The course aims to develop key musical performance and composition skills and develop students personal management, confidence and communication skills. The table below shows a summary of the areas covered over the two year course for each of the three disciplines: 

Performing (30%)

  • A minimum of two pieces, lasting a total of 4-6 minutes, recorded in the year of assessment: 
    • One piece must be an ensemble (group piece) lasting at least one minute 
    • One piece linked to an Area of Study(see below) 
  • Grade 3 music is the standard level and can score full marks if played perfectly.
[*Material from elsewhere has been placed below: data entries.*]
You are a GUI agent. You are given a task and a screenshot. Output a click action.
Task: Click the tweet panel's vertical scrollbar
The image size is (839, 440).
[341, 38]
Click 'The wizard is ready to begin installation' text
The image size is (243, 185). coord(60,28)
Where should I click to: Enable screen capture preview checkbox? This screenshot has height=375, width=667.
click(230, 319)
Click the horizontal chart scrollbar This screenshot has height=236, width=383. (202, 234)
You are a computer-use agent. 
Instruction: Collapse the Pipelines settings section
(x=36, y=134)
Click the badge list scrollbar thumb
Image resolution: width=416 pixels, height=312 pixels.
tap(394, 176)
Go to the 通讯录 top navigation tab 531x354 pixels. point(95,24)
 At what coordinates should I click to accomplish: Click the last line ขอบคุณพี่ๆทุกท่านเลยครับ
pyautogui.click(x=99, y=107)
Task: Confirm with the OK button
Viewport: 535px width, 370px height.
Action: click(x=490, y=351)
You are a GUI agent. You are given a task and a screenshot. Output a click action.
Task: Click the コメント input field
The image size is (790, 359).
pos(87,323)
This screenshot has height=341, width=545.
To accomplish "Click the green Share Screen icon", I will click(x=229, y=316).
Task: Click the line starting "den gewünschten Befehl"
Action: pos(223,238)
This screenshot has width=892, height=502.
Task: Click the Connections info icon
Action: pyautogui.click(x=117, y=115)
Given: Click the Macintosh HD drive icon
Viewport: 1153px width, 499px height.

You can use any instrument or voice, or choose a technology option.

Composing (30%)

  • Two pieces: 
    • One in response to a brief set by WJEC – there are 4 to choose from each year. 
    • One free composition – ANY style you want to write in.

Appraising (40%) 

  • Listening examination: 8 questions, 2 on each area of study: 
    • AoS 1 Musical Forms and Devices (including a set work*) 
    • AoS 2 Music for Ensemble 
    • AoS 3 Film Music 
    • AoS 4 Popular Music (including a set work*)

The course is delivered through a series of performance based workshops, therefore basic performance ability on an instrument or voice is necessary in order to complete this course. 


At KS5 we offer the RSL Level 3 Subsidiary Diploma as a study option to our students, allowing students to progress perfectly from the foundations set during our KS4 course. 

Throughout this course, students have the option to study a variety of specialised performance units, including Music Events Management, Composing Music, Improving Instrumental Practice, Lead Performer and Auditioning for Music, which allows us to maximise student progress through a selection of units that play to student strengths. 

Much like the Level 2 course, the Subsidiary Diploma is largely based on coursework, where students build a portfolio of evidence over time to support their musical progress. 

Students must either have completed a Level 2 Music qualification or be able to demonstrate equivalent musical performance ability to be considered for this course.